Diario del 13 de agosto de 2006
Esta mañana acabo de llegar al albergue, y aún estaba intentando apañarme con el peculiar método que tiene para cerrar las habitaciones (una especie de cerradura desmontable que te dan en la entrada) cuando ha aparecido un grupo de peruanos cargados con maletas y equipaje.
Al cabo de un momento he visto cómo se enfrentaban también al apasionante reto de las cerraduras desmontables, y he decidido que sería muy cruel hacerles pasar por lo mismo que había pasado yo, así que he ido a ayudarlos. Poco después (ni yo me explico cómo), he acabado visitando la ciudad con ellos. Era la primera vez que exploraba una ciudad, y enseguida me ha encantado la sensación de que todo fuese nuevo, ver los mercados, oír a la gente hablar en otro idioma, andar por las calles y saber que casi nadie hablaba mi lengua. La verdad es que tenía ganas de conocer italianos y hablar con ellos, y no turistas como yo, pero es mi primer día de viaje y me he conformado con tener un grupo normal que me acompañase.
De hecho, pensándolo bien, yo no catalogaría a mis acompañantes de «normales»; en realidad son un grupo de jóvenes profundamente católicos (que me han acogido en su grupo, pese a que, irónicamente, yo vestía una camiseta con la palabra ANARQUÍA en mayúsculas escrita en ella), y viajar con ellos ha sido una experiencia difícil de olvidar: hacen cosas que nunca había imaginado que se hiciesen hoy en día, como por ejemplo rezar antes de cada comida (incluso en un McDonald’s), o coger el metro sin tener ni idea de dónde tienen que bajar, ya que todos creen que Dios los guiará y llegarán a donde quieran ir.

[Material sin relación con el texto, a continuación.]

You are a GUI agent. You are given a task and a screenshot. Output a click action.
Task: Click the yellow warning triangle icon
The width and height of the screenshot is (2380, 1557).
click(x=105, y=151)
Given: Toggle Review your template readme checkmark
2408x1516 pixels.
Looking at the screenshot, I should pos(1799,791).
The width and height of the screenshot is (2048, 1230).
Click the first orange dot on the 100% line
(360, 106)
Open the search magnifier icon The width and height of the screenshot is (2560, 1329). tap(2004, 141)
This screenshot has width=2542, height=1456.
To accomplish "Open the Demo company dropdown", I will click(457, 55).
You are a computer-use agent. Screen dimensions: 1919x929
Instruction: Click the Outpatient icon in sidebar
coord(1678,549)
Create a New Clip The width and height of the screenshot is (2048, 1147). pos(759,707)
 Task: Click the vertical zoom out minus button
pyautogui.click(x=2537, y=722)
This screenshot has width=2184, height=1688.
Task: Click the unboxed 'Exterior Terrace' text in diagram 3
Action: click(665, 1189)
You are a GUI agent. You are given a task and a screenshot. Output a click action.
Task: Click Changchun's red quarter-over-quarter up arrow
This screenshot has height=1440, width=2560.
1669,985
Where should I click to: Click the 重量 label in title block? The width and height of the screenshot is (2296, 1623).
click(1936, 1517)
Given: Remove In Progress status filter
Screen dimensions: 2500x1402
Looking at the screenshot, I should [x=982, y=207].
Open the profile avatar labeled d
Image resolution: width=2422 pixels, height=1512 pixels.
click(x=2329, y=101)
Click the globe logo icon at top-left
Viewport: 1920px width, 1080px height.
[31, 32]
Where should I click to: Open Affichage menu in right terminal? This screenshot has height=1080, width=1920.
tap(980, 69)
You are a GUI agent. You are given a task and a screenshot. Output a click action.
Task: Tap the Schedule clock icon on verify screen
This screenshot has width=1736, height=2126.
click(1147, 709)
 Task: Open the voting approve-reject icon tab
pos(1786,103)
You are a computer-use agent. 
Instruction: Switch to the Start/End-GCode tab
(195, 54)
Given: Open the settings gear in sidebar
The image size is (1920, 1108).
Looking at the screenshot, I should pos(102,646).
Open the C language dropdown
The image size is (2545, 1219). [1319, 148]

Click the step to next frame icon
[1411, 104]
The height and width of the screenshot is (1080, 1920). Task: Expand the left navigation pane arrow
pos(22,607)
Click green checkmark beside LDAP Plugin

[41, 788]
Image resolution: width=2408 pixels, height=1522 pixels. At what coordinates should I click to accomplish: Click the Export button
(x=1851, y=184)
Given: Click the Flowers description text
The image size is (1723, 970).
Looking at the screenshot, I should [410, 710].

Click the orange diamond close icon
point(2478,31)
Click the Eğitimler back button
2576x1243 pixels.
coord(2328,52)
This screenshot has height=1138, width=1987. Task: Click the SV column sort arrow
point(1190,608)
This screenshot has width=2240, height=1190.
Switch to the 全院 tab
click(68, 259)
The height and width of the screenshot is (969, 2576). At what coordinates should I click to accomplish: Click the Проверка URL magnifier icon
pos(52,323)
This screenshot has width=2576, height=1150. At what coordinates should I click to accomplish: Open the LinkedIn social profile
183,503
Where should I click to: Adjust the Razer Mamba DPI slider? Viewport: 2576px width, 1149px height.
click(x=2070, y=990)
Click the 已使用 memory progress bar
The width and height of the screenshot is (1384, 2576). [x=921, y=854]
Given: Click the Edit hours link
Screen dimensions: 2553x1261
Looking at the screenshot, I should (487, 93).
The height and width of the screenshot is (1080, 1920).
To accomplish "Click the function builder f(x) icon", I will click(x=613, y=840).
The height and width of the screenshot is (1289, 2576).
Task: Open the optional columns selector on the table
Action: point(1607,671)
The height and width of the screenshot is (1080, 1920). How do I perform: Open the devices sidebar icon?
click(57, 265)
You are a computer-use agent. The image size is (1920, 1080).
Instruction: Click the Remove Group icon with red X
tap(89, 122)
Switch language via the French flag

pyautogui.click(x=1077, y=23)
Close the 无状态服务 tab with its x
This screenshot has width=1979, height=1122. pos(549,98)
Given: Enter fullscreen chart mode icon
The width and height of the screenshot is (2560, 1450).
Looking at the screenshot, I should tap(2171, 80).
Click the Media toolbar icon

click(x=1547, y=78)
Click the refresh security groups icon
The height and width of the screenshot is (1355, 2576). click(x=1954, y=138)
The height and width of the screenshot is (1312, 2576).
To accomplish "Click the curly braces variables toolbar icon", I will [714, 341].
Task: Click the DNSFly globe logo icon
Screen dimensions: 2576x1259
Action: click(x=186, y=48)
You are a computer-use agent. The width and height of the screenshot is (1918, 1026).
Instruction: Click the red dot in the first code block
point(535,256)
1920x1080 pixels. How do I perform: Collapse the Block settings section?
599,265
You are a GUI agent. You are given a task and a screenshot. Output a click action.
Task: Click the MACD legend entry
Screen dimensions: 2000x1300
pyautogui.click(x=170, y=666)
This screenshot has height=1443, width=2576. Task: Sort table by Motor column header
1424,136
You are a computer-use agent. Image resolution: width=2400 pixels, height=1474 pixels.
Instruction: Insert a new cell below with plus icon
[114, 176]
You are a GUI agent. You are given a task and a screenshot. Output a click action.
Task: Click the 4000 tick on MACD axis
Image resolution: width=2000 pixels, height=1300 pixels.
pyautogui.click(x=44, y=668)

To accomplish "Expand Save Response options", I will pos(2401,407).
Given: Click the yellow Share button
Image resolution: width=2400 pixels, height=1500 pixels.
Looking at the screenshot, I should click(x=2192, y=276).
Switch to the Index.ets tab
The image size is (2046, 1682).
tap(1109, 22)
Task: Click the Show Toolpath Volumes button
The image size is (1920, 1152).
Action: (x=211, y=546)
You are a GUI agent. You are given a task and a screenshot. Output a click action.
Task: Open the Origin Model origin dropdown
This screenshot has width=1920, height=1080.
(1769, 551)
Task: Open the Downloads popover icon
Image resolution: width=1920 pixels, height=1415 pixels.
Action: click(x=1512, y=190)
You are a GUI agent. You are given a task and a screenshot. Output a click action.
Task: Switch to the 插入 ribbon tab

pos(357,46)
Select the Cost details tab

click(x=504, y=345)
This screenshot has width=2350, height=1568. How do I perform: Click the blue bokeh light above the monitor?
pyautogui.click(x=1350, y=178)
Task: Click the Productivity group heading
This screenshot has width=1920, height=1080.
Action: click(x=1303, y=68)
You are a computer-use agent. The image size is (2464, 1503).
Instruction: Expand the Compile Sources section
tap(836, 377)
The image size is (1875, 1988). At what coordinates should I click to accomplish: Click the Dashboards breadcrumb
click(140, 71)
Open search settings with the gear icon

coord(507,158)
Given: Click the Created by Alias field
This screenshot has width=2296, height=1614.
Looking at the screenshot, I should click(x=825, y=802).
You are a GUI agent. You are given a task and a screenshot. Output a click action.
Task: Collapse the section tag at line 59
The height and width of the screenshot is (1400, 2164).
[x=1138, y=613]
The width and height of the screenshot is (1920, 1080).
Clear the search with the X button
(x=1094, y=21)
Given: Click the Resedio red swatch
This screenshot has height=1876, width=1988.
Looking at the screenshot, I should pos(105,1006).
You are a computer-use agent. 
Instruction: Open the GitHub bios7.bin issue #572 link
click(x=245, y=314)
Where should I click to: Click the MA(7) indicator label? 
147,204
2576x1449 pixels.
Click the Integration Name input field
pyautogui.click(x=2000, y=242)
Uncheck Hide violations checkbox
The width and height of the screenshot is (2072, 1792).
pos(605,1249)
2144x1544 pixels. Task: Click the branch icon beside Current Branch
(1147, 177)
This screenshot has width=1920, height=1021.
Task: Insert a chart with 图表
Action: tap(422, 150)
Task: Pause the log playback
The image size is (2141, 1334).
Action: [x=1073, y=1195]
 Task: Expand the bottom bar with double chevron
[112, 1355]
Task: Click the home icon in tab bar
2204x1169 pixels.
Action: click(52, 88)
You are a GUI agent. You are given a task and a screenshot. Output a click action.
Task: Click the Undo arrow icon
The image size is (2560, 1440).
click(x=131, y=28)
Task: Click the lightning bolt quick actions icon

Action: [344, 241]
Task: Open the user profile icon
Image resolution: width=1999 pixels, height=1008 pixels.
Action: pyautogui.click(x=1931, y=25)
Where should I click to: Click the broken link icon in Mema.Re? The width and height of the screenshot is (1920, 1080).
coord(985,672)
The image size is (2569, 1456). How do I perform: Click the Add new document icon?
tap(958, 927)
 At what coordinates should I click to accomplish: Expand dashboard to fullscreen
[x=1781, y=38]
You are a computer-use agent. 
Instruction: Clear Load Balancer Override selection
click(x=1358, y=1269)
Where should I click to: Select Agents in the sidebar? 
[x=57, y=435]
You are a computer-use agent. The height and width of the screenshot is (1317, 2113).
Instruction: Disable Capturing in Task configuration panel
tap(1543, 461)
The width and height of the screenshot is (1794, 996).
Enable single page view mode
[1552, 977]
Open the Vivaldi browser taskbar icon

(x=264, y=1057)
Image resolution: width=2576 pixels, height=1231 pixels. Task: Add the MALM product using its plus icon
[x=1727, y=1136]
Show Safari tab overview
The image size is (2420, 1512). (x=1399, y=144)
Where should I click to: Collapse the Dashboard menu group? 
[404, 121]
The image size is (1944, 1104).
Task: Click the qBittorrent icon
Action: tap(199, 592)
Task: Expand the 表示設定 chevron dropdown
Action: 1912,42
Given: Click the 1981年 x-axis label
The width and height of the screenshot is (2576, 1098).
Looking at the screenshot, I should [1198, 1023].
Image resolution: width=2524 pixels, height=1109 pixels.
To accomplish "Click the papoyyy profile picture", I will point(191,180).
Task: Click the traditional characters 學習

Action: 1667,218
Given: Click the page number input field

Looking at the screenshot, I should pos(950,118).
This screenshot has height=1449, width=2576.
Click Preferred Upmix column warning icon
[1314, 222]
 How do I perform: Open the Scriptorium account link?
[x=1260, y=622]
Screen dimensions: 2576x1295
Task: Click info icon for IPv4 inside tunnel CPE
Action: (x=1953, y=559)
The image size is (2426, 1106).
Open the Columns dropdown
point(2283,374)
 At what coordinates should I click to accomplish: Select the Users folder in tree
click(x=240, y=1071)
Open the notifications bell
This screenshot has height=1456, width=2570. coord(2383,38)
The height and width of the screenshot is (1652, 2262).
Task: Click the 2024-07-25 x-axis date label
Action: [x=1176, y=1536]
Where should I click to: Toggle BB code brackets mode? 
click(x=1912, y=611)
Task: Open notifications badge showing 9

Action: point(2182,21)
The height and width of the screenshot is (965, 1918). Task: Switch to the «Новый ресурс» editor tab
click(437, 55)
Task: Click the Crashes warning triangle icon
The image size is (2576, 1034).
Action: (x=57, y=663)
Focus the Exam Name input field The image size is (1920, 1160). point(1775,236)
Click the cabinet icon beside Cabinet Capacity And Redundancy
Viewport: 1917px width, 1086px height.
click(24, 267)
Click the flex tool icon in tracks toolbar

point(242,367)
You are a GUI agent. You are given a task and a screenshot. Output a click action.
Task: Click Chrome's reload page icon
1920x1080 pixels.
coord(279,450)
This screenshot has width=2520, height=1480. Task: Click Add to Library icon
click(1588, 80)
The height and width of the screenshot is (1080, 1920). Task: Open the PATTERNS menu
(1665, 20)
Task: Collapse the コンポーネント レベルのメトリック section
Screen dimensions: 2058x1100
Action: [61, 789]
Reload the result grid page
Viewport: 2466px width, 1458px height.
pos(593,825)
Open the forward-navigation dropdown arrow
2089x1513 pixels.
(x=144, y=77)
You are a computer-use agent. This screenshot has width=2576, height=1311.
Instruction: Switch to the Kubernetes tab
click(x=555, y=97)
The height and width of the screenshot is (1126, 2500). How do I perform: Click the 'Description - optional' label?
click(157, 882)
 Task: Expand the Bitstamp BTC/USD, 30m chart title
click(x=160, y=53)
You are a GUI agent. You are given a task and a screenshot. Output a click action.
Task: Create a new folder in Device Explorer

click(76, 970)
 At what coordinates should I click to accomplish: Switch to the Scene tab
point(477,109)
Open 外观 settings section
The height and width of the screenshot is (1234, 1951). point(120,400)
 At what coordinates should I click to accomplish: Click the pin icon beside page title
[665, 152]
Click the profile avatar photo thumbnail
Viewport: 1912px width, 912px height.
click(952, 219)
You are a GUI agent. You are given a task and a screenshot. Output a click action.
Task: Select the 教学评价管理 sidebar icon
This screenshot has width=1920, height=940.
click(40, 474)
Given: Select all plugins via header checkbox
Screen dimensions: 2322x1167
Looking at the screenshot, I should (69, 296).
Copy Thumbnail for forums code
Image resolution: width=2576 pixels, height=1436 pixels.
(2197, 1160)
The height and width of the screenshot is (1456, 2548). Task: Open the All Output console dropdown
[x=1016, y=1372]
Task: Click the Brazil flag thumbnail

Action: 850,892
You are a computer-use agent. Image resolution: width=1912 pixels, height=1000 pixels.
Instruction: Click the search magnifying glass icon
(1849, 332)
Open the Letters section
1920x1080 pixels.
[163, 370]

Lo más curioso es que, al final, llegan.
Inexplicablemente, este grupo de ultracatólicos vive en medio de la atmósfera más hippy que he visto nunca, y se pasan el día riendo y charlando alegremente, cosa que ha hecho que yo también me haya acabado contagiando de esta alegría y me sienta cada vez más relajado. Mi viaje acaba de empezar, pero ya me estoy acostumbrando a este estilo de vida: dormir, comer, explorar y limitarme a hacer solo las cosas que te hacen feliz a cada instante.
En definitiva, supongo que este día de visita con mi primer grupo de amigos me ha ayudado a entender que las cosas son mucho más fáciles de lo que parecen, y que no hay razón para no tomárselas con buen humor. Total, si llueve y esto te complica visitar la ciudad, ¿qué sale más a cuenta: enfadarte y quedarte en casa porque llueve, o reírte de la lluvia y salir igualmente aunque te mojes?
En cierto modo, Milán fue un entrenamiento. Aprendí a ir de un lugar a otro, a coger autobuses, a orientarme y a organizarme, y, sobre todo, empecé a entender cuál era el estilo de vida en que me estaba moviendo. En definitiva, fue una experiencia necesaria y única, que me preparó para todas las aventuras y sorpresas que me encontraría en el futuro… y es que me esperaban muchas muchas sorpresas.
Pero, por mucho que me hubiera ido adaptando a Milán, lo cierto es que llegó el momento de marcharme. Sabía que solo era una escala en mi viaje, y no podía dejar de pensar en Venecia, la ciudad que había escogido como próximo destino.